## EXERCISE GOAL
Would you please output the records exactly as they appear below?

## Collected data
Start of Block

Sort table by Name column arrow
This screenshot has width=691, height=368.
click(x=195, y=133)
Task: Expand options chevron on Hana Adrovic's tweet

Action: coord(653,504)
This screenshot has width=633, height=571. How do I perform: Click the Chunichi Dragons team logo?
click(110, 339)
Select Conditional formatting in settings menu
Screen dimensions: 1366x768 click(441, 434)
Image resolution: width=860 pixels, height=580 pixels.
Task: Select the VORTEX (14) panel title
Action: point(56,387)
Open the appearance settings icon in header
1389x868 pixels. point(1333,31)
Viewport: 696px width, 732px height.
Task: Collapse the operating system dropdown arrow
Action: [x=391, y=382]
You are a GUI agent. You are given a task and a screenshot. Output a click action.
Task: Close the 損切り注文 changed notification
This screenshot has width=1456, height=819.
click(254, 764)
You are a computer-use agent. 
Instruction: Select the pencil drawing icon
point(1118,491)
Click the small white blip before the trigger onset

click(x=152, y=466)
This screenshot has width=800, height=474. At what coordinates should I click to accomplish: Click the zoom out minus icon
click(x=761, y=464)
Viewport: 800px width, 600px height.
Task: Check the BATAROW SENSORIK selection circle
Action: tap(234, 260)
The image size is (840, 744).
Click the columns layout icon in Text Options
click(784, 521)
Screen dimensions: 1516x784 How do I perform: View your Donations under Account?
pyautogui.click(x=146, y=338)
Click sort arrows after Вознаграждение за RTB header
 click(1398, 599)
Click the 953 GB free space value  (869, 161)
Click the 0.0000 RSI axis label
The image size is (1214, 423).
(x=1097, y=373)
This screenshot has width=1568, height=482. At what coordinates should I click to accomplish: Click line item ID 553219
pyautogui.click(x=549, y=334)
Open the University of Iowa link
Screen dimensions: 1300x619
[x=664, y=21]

End of Block

## WRITTEN SOLUTION
Sort table by Name column arrow
This screenshot has width=691, height=368.
click(x=195, y=133)
Task: Expand options chevron on Hana Adrovic's tweet

Action: coord(653,504)
This screenshot has width=633, height=571. How do I perform: Click the Chunichi Dragons team logo?
click(110, 339)
Select Conditional formatting in settings menu
Screen dimensions: 1366x768 click(441, 434)
Image resolution: width=860 pixels, height=580 pixels.
Task: Select the VORTEX (14) panel title
Action: point(56,387)
Open the appearance settings icon in header
1389x868 pixels. point(1333,31)
Viewport: 696px width, 732px height.
Task: Collapse the operating system dropdown arrow
Action: [x=391, y=382]
You are a GUI agent. You are given a task and a screenshot. Output a click action.
Task: Close the 損切り注文 changed notification
This screenshot has width=1456, height=819.
click(254, 764)
You are a computer-use agent. 
Instruction: Select the pencil drawing icon
point(1118,491)
Click the small white blip before the trigger onset

click(x=152, y=466)
This screenshot has width=800, height=474. At what coordinates should I click to accomplish: Click the zoom out minus icon
click(x=761, y=464)
Viewport: 800px width, 600px height.
Task: Check the BATAROW SENSORIK selection circle
Action: tap(234, 260)
The image size is (840, 744).
Click the columns layout icon in Text Options
click(784, 521)
Screen dimensions: 1516x784 How do I perform: View your Donations under Account?
pyautogui.click(x=146, y=338)
Click sort arrows after Вознаграждение за RTB header
 click(1398, 599)
Click the 953 GB free space value  (869, 161)
Click the 0.0000 RSI axis label
The image size is (1214, 423).
(x=1097, y=373)
This screenshot has width=1568, height=482. At what coordinates should I click to accomplish: Click line item ID 553219
pyautogui.click(x=549, y=334)
Open the University of Iowa link
Screen dimensions: 1300x619
[x=664, y=21]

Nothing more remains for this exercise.